All The News That's Fit To Print, Part II

It was both a sad and a glorious time. On one hand, countless friends were being drafted into the Vietnam War and more than a few came home in coffins. One of my jobs at the Times was to edit the casualty lists for the nightly paper and several times I found people I knew and would never see again. I was ‘on the inside’ of the establishment journalism and got to see firsthand how slick the censorship was engineered. I also got to send the daily cables off to each foreign reporter to tell them how their stories were handled, where they appeared in the paper, and what the competition (like the Washington Post, Newsday, and other papers were running with. At 5PM each day, the editors held a meeting where they decided on the placement of each story in the paper and how much space would be given to each of the news divisions. The main groups were Metro, National and Foreign News and they always competed for the best spots and most column inches in the day’s paper. My job was to write a summary of each reporter’s story in their own writing style and send them to the Foreign Editor who would bring them to the meeting to support the request for placement and size. This was actually not an easy job since many of the reporters were given their jobs based more on their ability to get the news than on their ability to write about it. We had a reporter in the Middle East named Dana Adams Schmidt who couldn’t write a complete sentence if his life depended on it. Whenever he filed, the word went out… “…another load of Schmidt…”

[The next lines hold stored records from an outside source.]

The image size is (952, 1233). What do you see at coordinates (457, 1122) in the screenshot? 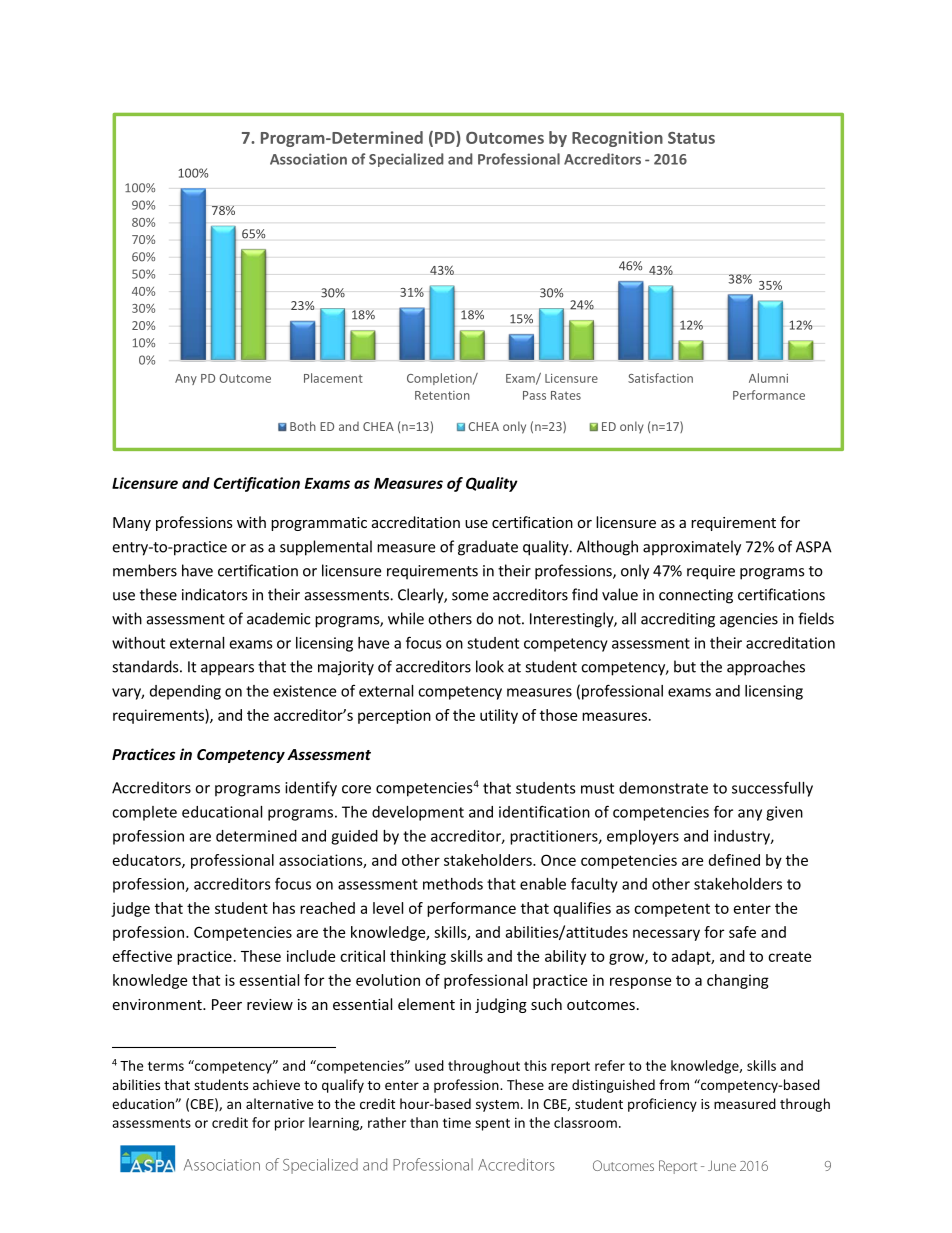
I see `time` at bounding box center [457, 1122].
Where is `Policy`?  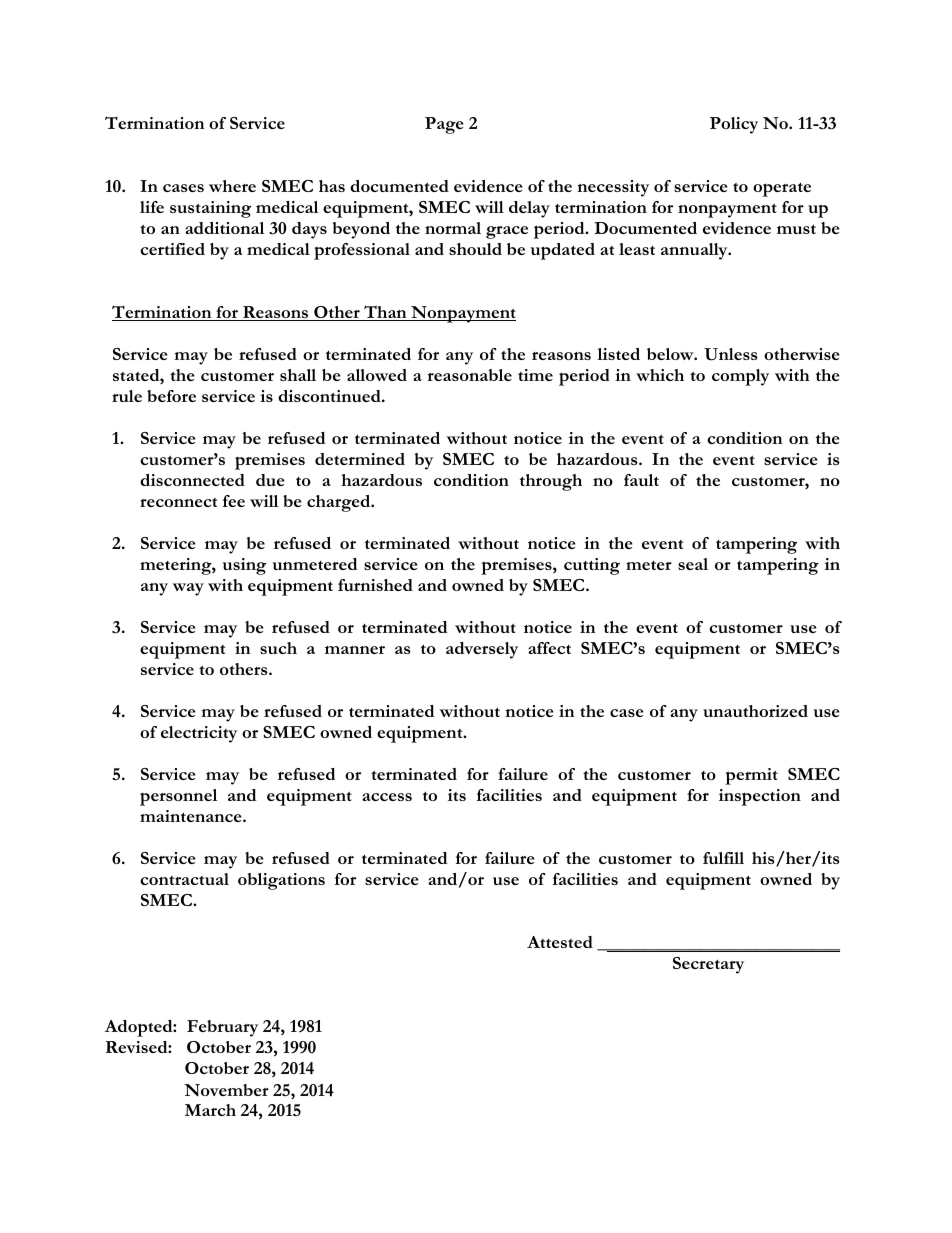 Policy is located at coordinates (734, 125).
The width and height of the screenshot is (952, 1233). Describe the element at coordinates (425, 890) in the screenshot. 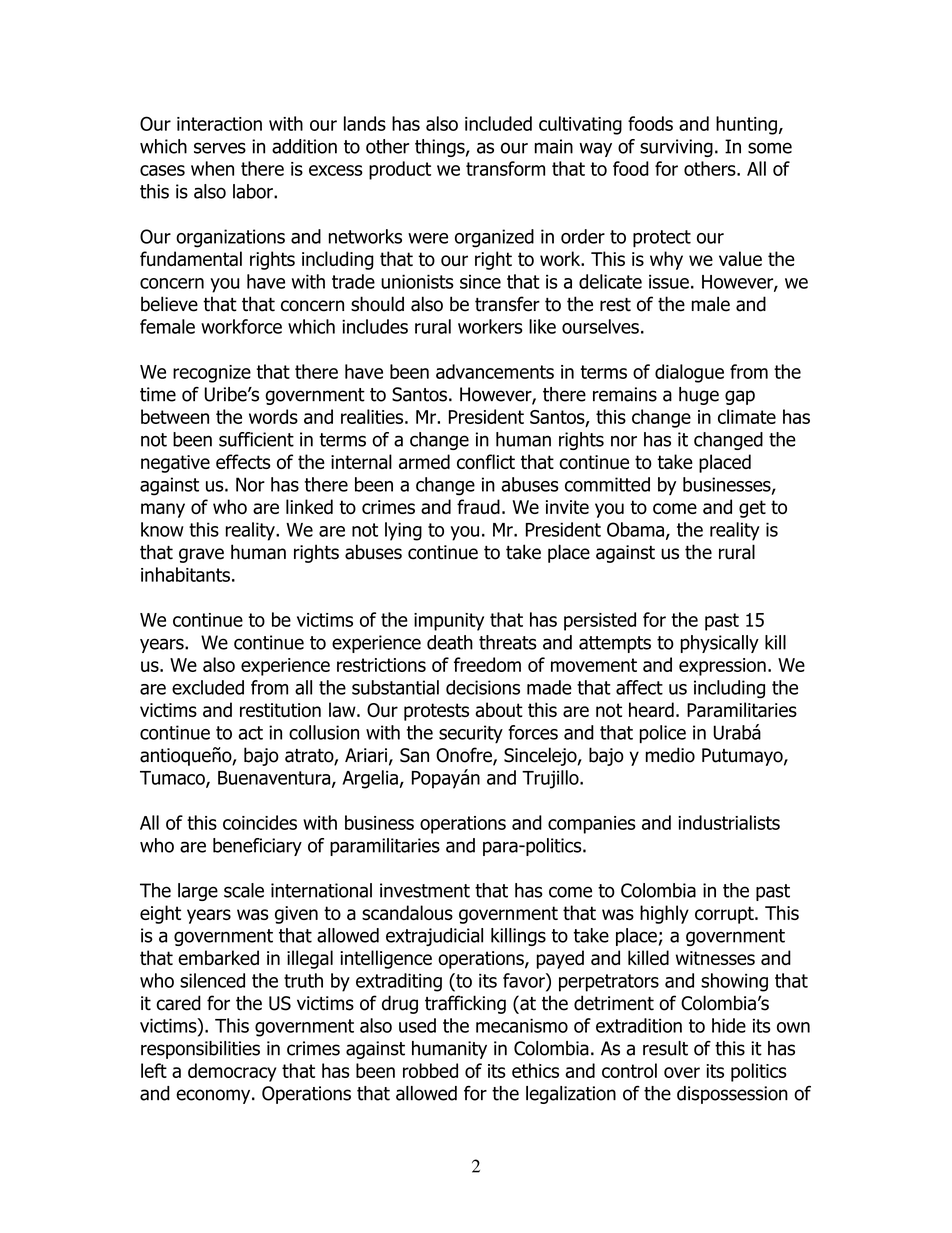

I see `investment` at that location.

There were street protests happening all the time about all kinds of things. Anti-War, Civil Rights, Free Speech, etc. You name it and there were 30 million passionate young people out there screaming for justice. And the amazing thing was that even though the society was polarized, even those trying to maintain the status quo knew right from wrong. The last straw for me came when there was a protest about a park, People’s Park in Berkeley, California. There was a dispute going on over who and what was permissible in the park and the California National Guard was called in to restore order. This happened a year before the Ohio National Guard killed several students during a famous anti-war protest at Kent State University. Anyway, the soldiers were ordered to use force to restore order and John Kifner (NYT Reporter) led off his story with the fact that this was the first time in US History that a large unit of guard soldiers had refused to obey an order. I watched as the story was filed, sent to the editing desk and ultimately looked nothing like what he had sent in. It was clearly the most important story of the day and deserved to be placed on the front page. His filing went to a copy editor who rewrote his lead paragraph to simply relate the protest and put the Guard’s refusal to obey down into the 4th or 5th paragraphs. Then, when the story was placed on the front page, those paragraphs were too far down to be there but were to be included in the continuation of the story inside the paper. Now… remember that the news divisions are allotted a specific amount of space in the paper each day. They always sent more than they were allotted and what wasn’t used was regarded as ‘overset’ and discarded. Guess what wound up as ‘overset’ and never even made it into the paper?
Although I loved the job for its excitement and meaningfulness, in the end, I left. I’m not sure if I left cause I was too high, too moral, too young, or just too full of myself but I spent a lot of time thinking about the casualty lists, the life I was seeing every night in Manhattan, and the opportunity to do something ‘completely’ different.